** Problem to solve **
Find the "Instruction: Click the plus icon in header" line in the records below and repeat it and every later line exactly, up to the last; do not include pictures.

** Input **
━━━━━━━━
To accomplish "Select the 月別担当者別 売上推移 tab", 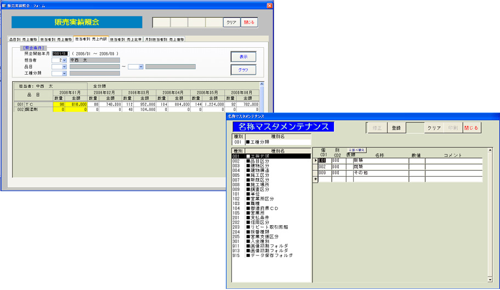I will point(164,40).
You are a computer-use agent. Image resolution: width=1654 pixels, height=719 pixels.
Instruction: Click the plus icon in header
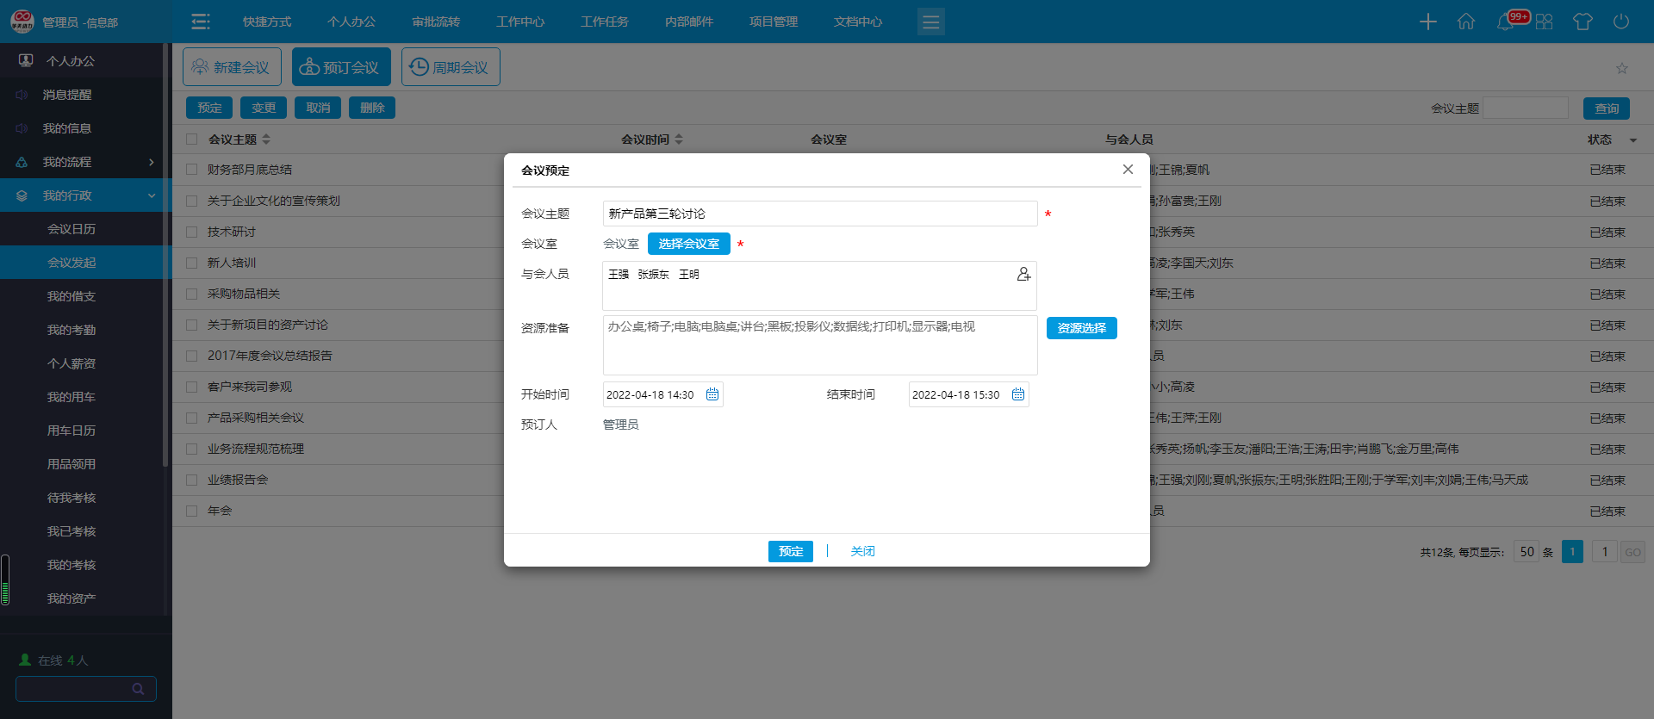[x=1428, y=22]
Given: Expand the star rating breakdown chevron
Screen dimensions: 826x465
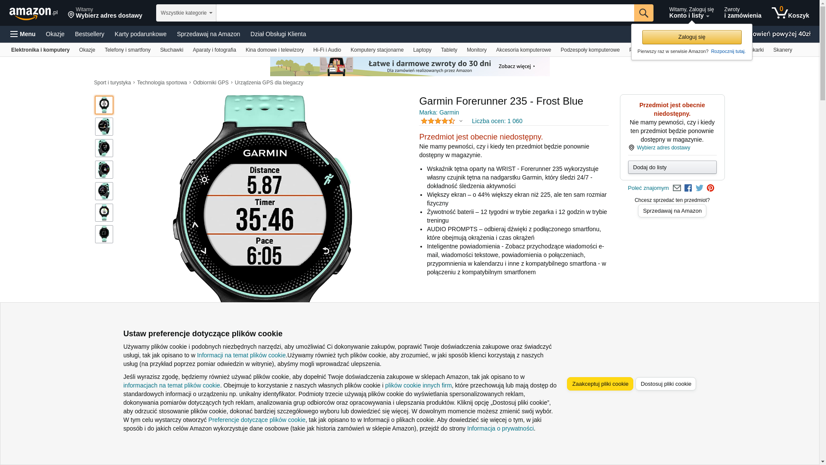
━━━━━━━━
** Written answer **
Instruction: Click the plus icon in header
[x=1428, y=22]
Given: Expand the star rating breakdown chevron
Screen dimensions: 826x465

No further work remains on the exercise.